When looking at online shares of small appliances, Walmart and Amazon’s roles have been nearly reversed. Amazon’s growth is still apparent over the past decade, with their share of the online small appliance market growing from just under 29 percent in 2009 to almost 53 percent in 2019. Walmart has grown its position as well, going from 4 percent market share in 2009 to almost 12 percent in 2019.
Amazon vs Walmart – Market Share in Grocery
While TraQline does not track consumer package goods or food products, grocery sales are still a point of contention between Walmart and Amazon. In fact, Amazon specifically acquired Whole Foods in order to get a foothold into the market, as well as gain a more robust physical presence in the US. However, Whole Foods makes up a very small percentage of the brick and mortar grocery market. DigitalCommerce360 noted studies that found as of last year, Whole Foods won 2 percent of the brick and mortar market to Walmart’s almost 26 percent market share.

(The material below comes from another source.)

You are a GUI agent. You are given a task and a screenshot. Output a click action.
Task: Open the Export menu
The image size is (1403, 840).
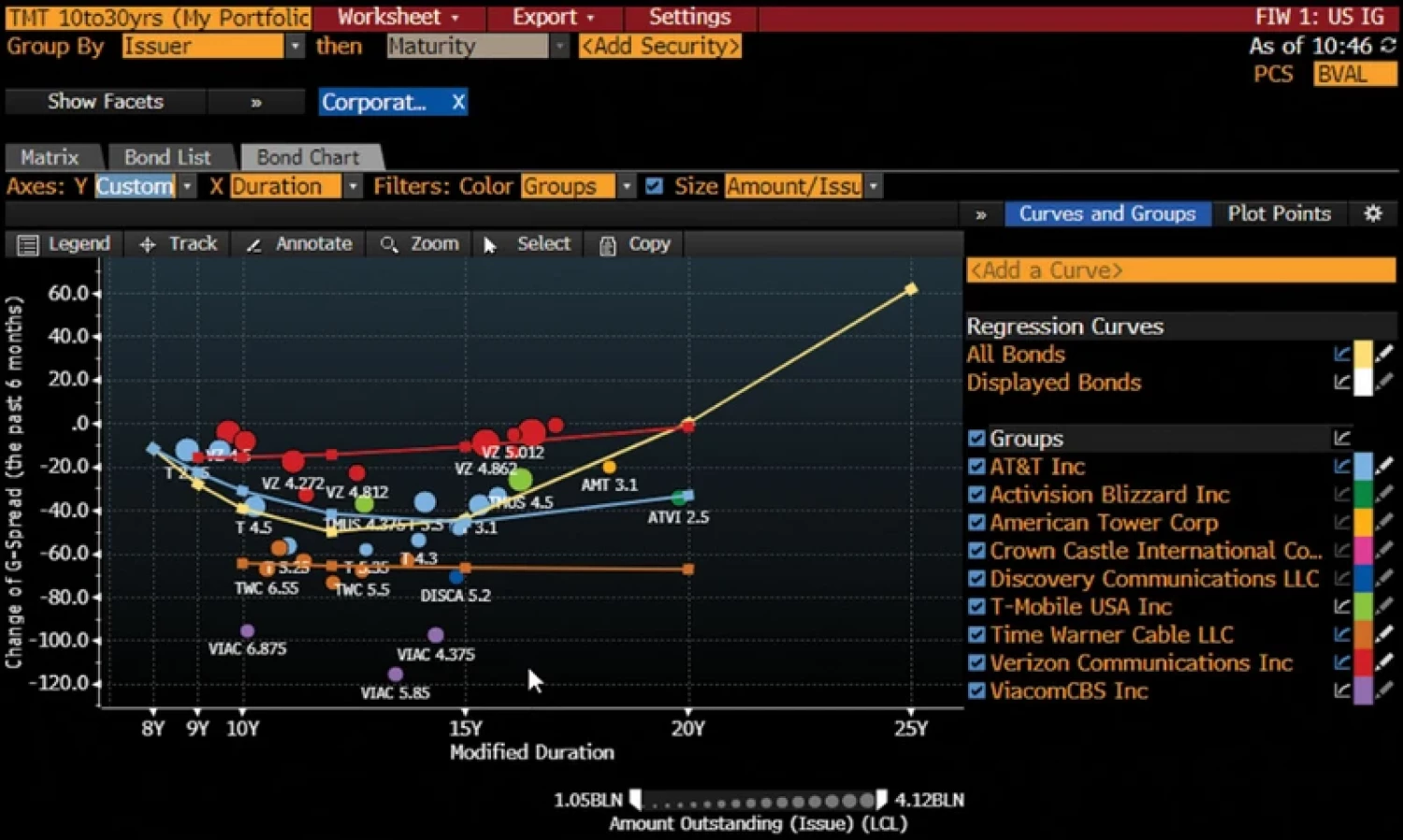(552, 17)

As consumers become more comfortable with the idea of purchasing their groceries online, Amazon is reaping the benefits. They currently account for approximately 30 percent of online grocery sales. However, Walmart is working hard to catch up—per an article by eMarketer, they grew their share more rapidly in 2018 than Amazon did, and consumers prefer the option to “Buy Online, Pick Up In Store” (or at the curb, as it were). Amazon’s lack of a physical footprint means that online orders are more typically delivered to people’s homes, though they’ve been pioneering leaving orders in consumers’ trunks, garages, or inside the front door, leveraging partnerships with other companies, as well as their own smart home integrations.
And the winner is…?
As Amazon and Walmart battle for market share, both have been transformative players in American consumers’ lives. As The Verge has written, the moves they make in the market will change how shoppers in the US buy everything from packaged goods to home furniture. Currently, Walmart maintains an edge on Amazon due to its deep physical footprints and proximity to the average shopper. When looking at just online sales, Amazon still has a significant lead. Walmart has acquired other companies like Jet.Com, and clothing stores such as Bonobos and Modcloth in order to be more competitive, but they have yet to make a large dent in Amazon’s lead. At the same time, Amazon is expanding its physical presence after having been an online only company for most of its history. Whoever wins this battle for market share will be accessible to shoppers however they choose to shop: whether that is online or in a physical store.